* **Listed records**:

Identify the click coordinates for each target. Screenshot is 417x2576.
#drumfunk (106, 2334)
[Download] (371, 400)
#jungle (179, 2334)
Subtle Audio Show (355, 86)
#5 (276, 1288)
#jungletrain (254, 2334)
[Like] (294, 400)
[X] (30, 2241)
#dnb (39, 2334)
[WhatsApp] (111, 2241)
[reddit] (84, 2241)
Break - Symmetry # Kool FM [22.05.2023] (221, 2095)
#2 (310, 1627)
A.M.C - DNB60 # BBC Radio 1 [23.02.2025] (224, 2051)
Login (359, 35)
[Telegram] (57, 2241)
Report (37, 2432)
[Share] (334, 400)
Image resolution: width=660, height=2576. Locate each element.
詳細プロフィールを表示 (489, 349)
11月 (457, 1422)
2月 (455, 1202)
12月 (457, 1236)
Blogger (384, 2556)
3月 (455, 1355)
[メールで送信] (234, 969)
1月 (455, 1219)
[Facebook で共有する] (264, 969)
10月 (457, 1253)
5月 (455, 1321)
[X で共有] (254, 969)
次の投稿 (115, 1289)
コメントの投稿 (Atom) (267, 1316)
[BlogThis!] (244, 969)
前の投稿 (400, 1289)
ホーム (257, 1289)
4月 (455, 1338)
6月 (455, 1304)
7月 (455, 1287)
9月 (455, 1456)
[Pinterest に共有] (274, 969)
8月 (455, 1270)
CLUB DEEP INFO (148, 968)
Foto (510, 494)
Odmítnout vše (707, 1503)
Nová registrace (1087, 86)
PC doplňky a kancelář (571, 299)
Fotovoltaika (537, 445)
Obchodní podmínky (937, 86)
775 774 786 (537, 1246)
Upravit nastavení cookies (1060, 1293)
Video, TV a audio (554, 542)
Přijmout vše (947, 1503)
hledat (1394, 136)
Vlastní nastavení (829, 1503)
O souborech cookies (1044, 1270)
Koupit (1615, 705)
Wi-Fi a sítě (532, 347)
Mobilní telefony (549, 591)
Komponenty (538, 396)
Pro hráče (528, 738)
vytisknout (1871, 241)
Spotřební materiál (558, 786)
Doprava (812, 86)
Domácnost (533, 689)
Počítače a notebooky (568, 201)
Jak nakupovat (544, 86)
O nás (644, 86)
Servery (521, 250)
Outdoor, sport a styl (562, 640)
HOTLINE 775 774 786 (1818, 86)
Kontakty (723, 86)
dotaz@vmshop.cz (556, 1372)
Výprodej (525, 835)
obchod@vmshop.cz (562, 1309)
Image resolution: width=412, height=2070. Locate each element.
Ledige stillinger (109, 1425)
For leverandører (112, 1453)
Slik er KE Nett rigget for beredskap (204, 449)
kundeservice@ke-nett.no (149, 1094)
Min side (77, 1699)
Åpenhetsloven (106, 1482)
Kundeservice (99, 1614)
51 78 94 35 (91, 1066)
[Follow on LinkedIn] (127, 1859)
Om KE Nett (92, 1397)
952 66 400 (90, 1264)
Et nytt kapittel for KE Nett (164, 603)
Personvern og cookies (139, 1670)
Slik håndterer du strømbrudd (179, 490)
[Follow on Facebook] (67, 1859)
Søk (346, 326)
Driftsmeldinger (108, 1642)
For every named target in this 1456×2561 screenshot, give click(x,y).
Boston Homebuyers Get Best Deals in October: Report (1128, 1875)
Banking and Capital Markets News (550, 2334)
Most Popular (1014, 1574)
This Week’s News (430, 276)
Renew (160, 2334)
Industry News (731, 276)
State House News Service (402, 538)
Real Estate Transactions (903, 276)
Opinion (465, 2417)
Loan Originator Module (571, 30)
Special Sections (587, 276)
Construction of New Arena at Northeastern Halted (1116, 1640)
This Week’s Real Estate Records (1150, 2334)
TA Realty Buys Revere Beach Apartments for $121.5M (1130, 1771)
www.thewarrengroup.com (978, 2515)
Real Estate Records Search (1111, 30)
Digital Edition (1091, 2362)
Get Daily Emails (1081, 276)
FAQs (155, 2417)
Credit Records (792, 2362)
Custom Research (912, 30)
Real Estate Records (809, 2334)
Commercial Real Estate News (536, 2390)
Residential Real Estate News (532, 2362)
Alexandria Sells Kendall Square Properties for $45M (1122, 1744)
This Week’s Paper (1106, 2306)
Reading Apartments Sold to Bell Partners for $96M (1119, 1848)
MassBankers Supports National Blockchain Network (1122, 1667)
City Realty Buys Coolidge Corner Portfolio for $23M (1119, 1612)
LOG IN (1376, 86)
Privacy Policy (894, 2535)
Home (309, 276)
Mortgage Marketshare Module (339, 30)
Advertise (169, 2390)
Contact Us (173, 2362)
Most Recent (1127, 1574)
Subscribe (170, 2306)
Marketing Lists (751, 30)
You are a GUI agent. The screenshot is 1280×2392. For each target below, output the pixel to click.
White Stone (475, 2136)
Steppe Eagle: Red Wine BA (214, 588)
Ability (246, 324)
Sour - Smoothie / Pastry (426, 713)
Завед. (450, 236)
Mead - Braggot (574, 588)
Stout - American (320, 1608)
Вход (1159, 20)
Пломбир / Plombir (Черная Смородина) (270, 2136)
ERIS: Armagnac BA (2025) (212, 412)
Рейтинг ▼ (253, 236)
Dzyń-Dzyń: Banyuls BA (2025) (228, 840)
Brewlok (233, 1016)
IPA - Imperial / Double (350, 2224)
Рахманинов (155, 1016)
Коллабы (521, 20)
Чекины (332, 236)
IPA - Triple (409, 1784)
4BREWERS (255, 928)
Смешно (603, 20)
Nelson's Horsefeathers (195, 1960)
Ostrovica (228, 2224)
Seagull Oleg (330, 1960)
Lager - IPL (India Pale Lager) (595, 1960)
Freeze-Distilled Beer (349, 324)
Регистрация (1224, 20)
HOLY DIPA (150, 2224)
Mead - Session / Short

* **What you will do**: Every line above that includes the word "Report" should be listed.

* **Finished task**:
Report (37, 2432)
Boston Homebuyers Get Best Deals in October: Report (1128, 1875)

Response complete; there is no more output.